Échale otro vistazo, Cómo plantar plántulas de áster.
Cuidado de fresia
Después de plantar, las plantas necesitan riego. El riego debe ser regular, manteniendo la humedad del suelo en un 70%. Sin embargo, es crucial evitar que el agua salpique las plantas al regarlas, ya que esto puede provocar que se pudran. La temperatura del agua debe estar entre 22,5 y 24,5 grados Celsius. El riego debe realizarse por la tarde, alrededor de las 17:00.

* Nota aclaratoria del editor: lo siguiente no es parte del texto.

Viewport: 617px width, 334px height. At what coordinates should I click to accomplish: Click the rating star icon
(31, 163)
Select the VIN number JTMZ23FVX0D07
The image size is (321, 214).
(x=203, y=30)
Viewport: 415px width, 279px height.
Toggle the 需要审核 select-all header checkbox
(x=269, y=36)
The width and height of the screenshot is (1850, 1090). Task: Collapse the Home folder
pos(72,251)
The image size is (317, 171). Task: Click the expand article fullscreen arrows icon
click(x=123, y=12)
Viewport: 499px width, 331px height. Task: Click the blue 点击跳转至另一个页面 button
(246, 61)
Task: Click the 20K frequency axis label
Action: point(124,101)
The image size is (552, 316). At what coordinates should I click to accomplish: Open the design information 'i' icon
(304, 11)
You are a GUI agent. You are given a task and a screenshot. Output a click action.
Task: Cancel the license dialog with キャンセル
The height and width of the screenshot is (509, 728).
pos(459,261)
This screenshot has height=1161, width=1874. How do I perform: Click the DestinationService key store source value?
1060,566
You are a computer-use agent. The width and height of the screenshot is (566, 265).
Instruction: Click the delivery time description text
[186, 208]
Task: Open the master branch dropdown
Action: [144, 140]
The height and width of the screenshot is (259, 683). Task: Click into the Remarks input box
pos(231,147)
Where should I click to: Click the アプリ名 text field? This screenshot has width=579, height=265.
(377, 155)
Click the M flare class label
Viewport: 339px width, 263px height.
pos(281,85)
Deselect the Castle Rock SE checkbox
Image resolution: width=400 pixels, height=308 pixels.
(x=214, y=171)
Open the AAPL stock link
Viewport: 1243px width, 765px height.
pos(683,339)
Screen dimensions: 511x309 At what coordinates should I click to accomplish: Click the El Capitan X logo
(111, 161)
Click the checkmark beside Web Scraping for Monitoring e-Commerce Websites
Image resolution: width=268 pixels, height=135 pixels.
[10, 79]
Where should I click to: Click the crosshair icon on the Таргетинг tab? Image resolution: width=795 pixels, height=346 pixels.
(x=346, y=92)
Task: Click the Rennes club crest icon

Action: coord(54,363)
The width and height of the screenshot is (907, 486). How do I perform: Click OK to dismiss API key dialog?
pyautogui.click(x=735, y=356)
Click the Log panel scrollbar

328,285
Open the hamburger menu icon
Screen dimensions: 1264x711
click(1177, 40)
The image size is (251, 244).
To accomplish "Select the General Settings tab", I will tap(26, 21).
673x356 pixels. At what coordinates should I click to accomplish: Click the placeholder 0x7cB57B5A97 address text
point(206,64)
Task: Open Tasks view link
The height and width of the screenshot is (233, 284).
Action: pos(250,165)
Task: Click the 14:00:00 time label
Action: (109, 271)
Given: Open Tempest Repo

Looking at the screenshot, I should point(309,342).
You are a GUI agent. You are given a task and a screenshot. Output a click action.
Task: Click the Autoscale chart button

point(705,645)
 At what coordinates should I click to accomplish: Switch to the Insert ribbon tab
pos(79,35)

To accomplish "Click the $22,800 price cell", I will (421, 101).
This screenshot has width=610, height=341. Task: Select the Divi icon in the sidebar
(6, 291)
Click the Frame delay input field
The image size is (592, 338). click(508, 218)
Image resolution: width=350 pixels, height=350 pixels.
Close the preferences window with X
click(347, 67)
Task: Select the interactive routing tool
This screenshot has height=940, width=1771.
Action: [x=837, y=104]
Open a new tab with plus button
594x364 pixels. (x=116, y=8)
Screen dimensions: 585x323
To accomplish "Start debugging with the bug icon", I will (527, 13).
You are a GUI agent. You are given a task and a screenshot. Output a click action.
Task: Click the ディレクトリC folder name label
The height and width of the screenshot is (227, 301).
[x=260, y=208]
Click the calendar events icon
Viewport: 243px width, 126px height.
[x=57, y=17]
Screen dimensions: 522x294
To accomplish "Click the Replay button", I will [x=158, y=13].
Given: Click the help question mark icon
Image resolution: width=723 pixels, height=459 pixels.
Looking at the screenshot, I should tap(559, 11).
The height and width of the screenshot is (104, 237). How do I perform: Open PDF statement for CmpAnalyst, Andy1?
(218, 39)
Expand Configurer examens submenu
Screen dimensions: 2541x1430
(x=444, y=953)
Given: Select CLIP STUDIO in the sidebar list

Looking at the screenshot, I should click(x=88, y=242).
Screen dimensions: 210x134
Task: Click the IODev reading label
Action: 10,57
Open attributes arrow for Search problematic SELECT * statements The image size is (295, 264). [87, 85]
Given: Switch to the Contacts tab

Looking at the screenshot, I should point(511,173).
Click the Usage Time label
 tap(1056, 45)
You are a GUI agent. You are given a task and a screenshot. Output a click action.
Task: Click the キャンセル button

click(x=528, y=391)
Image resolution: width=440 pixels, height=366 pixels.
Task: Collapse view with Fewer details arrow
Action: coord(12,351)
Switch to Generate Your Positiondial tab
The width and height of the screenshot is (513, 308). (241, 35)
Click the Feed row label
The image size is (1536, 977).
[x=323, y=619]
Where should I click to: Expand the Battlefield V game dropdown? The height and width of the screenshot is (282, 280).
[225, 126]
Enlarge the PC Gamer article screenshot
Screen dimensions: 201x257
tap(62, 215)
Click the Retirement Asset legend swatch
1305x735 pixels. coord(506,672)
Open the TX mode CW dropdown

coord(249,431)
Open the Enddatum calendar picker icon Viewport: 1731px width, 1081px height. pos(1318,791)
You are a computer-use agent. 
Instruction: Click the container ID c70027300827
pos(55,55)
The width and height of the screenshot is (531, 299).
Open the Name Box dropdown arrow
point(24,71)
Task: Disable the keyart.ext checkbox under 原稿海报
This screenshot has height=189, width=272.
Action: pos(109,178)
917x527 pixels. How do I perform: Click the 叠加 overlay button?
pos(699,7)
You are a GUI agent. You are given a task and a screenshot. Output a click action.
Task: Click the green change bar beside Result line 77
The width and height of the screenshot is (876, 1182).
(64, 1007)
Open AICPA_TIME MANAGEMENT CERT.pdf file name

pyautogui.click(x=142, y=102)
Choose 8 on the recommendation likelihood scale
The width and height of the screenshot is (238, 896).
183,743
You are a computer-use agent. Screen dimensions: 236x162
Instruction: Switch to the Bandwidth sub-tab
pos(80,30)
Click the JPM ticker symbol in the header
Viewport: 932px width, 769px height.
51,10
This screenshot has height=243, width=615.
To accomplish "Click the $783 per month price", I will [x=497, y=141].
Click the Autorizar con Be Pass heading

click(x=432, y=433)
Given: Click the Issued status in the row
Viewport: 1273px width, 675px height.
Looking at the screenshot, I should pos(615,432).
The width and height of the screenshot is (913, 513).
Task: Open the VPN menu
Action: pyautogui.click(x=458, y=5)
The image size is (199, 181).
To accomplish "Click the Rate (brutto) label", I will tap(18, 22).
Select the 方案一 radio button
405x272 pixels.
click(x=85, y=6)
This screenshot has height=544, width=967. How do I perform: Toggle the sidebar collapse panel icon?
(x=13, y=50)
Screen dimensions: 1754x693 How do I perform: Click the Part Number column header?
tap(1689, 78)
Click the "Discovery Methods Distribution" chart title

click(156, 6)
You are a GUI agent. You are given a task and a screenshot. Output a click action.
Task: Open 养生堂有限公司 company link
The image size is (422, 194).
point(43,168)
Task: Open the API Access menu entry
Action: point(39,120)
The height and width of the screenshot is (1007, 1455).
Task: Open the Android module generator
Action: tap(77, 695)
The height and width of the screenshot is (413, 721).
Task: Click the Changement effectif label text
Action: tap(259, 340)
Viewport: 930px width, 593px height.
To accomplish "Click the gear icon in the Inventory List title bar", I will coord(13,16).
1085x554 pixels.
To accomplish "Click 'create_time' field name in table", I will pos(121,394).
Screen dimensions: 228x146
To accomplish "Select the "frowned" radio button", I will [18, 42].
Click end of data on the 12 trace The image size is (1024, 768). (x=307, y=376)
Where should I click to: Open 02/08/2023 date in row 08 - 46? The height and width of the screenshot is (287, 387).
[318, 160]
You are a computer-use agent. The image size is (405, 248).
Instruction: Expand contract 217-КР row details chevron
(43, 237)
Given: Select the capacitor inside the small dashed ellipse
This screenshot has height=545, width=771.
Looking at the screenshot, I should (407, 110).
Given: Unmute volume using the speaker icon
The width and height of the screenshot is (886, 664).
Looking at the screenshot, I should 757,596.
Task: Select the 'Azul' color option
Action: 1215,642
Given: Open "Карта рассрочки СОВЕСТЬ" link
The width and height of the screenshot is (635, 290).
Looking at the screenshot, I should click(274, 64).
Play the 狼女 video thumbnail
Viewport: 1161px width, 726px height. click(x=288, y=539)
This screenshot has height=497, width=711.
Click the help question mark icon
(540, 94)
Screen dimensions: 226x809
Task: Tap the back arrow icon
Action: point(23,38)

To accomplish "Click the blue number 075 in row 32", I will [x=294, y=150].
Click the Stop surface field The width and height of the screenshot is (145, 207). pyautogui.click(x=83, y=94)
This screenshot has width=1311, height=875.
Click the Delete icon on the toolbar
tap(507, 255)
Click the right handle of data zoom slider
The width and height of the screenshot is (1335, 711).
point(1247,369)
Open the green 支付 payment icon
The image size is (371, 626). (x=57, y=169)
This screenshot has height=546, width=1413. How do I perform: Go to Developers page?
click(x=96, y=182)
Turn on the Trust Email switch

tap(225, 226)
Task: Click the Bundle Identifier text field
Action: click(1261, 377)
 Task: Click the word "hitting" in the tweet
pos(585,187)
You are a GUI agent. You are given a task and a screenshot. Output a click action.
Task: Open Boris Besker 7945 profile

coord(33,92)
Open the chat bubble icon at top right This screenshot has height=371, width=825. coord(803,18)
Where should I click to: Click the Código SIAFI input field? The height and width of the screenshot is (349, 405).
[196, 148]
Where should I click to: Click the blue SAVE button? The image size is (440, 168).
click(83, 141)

Para asegurar un excelente crecimiento y floración, las fresias requieren fertilización. Antes de que florezcan, abónelas con una solución líquida de nitrato de amonio (2 g por litro). Una vez abiertas las flores, alterne la fertilización: una solución líquida de sal de potasio (2 g por litro) y una solución de superfosfato (4 g por litro) cada 14 días. Fertilice incluso después de que las plantas hayan terminado de florecer. Fertilícelas con una solución líquida de superfosfato (4 g por litro) una vez cada 15 días.
Las fresias son plantas delicadas. Pueden dañarse con fuertes ráfagas de viento o gotas de lluvia grandes. Por lo tanto, al plantarlas, es importante planificar con antelación cómo distribuirlas en el macizo para asegurar que tengan soporte.
Los bulbos brotarán en tres semanas. Si la fresia ha recibido los cuidados adecuados, las primeras flores podrían florecer a principios de agosto. Retire las flores marchitas para evitar la formación de semillas. Todos los nutrientes deben utilizarse para la formación de nuevos bulbos.
Buenos consejos sobre cómo plantar flores según calendario lunar, muy conveniente.
Cuidados posteriores a la floración
La fresia ha terminado de florecer y sus hojas se han vuelto amarillas. Ahora es el momento de podar las hojas y los tallos. Los bulbos se riegan y fertilizan durante unos 40 días. Durante este tiempo, los bulbillos comienzan a crecer. Es importante recordar: no deje los bulbos en la tierra durante el invierno; ¡se congelarán! Por lo tanto, asegúrese de desenterrarlos, limpiarlos y desechar los que estén dañados. Después, trátelos con una solución de permanganato de potasio o fungicida. Luego, colóquelos en un lugar seco y muy cálido (a una temperatura de entre 24 y 25 grados Celsius) para que se sequen.
Almacenamiento
Después, se guardan. Si es posible, los bulbos se almacenan en turba. Es importante mantener la habitación cálida (nunca deben guardarse en un sótano). La humedad relativa debe ser de aproximadamente el 90 %. Para lograrlo, se puede colocar un recipiente con agua debajo de los bulbos. En marzo, los bulbos deben trasladarse a un lugar más fresco, donde la temperatura se mantenga alrededor de los 15 grados Celsius. Esto asegurará una buena floración de las fresias en el jardín durante el verano.
Véase también: Pepinos en invernadero de policarbonato: siembra y cuidados.